• **EXERCISE BRIEF**
Copy out every line of the listing below, character for character, with no changes.
---------- STORED DATA ----------
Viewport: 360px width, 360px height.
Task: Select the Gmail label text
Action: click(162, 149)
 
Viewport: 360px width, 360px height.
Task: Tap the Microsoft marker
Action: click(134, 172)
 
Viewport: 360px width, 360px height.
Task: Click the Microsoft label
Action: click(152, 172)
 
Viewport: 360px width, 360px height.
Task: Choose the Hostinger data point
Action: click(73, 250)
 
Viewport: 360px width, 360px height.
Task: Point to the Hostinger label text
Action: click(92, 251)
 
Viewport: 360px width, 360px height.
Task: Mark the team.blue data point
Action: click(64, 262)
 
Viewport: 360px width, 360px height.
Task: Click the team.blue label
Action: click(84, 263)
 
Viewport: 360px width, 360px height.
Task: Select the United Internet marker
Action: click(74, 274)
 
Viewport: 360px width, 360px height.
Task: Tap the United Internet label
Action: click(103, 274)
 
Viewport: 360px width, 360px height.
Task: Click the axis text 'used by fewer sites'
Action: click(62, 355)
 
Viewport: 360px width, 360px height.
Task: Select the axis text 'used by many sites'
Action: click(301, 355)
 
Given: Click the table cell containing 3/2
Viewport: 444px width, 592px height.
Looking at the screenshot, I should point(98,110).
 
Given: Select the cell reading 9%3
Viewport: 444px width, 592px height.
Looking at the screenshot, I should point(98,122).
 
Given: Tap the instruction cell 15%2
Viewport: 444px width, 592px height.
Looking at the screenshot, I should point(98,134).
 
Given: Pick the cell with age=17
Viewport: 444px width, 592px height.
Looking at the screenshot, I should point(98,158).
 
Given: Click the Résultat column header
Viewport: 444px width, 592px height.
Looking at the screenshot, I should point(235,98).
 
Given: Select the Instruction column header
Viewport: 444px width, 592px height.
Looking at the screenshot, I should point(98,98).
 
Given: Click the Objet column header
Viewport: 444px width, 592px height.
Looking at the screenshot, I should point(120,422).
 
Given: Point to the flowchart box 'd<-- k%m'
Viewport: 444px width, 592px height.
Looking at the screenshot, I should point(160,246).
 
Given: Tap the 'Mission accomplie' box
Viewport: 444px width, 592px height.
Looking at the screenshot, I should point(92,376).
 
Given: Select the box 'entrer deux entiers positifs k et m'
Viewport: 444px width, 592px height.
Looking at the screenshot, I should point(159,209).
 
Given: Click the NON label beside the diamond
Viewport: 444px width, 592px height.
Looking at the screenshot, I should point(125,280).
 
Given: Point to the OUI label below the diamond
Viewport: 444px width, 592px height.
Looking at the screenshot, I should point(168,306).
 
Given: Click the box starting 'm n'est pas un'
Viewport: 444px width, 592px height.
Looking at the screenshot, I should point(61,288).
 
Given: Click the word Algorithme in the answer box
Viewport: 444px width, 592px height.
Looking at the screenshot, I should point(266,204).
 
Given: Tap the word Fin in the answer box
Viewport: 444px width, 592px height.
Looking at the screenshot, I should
----------
• **REPLY**
Viewport: 360px width, 360px height.
Task: Select the Gmail label text
Action: click(162, 149)
 
Viewport: 360px width, 360px height.
Task: Tap the Microsoft marker
Action: click(134, 172)
 
Viewport: 360px width, 360px height.
Task: Click the Microsoft label
Action: click(152, 172)
 
Viewport: 360px width, 360px height.
Task: Choose the Hostinger data point
Action: click(73, 250)
 
Viewport: 360px width, 360px height.
Task: Point to the Hostinger label text
Action: click(92, 251)
 
Viewport: 360px width, 360px height.
Task: Mark the team.blue data point
Action: click(64, 262)
 
Viewport: 360px width, 360px height.
Task: Click the team.blue label
Action: click(84, 263)
 
Viewport: 360px width, 360px height.
Task: Select the United Internet marker
Action: click(74, 274)
 
Viewport: 360px width, 360px height.
Task: Tap the United Internet label
Action: click(103, 274)
 
Viewport: 360px width, 360px height.
Task: Click the axis text 'used by fewer sites'
Action: click(62, 355)
 
Viewport: 360px width, 360px height.
Task: Select the axis text 'used by many sites'
Action: click(301, 355)
 
Given: Click the table cell containing 3/2
Viewport: 444px width, 592px height.
Looking at the screenshot, I should point(98,110).
 
Given: Select the cell reading 9%3
Viewport: 444px width, 592px height.
Looking at the screenshot, I should point(98,122).
 
Given: Tap the instruction cell 15%2
Viewport: 444px width, 592px height.
Looking at the screenshot, I should point(98,134).
 
Given: Pick the cell with age=17
Viewport: 444px width, 592px height.
Looking at the screenshot, I should point(98,158).
 
Given: Click the Résultat column header
Viewport: 444px width, 592px height.
Looking at the screenshot, I should point(235,98).
 
Given: Select the Instruction column header
Viewport: 444px width, 592px height.
Looking at the screenshot, I should point(98,98).
 
Given: Click the Objet column header
Viewport: 444px width, 592px height.
Looking at the screenshot, I should point(120,422).
 
Given: Point to the flowchart box 'd<-- k%m'
Viewport: 444px width, 592px height.
Looking at the screenshot, I should point(160,246).
 
Given: Tap the 'Mission accomplie' box
Viewport: 444px width, 592px height.
Looking at the screenshot, I should point(92,376).
 
Given: Select the box 'entrer deux entiers positifs k et m'
Viewport: 444px width, 592px height.
Looking at the screenshot, I should point(159,209).
 
Given: Click the NON label beside the diamond
Viewport: 444px width, 592px height.
Looking at the screenshot, I should point(125,280).
 
Given: Point to the OUI label below the diamond
Viewport: 444px width, 592px height.
Looking at the screenshot, I should point(168,306).
 
Given: Click the box starting 'm n'est pas un'
Viewport: 444px width, 592px height.
Looking at the screenshot, I should point(61,288).
 
Given: Click the word Algorithme in the answer box
Viewport: 444px width, 592px height.
Looking at the screenshot, I should point(266,204).
 
Given: Tap the word Fin in the answer box
Viewport: 444px width, 592px height.
Looking at the screenshot, I should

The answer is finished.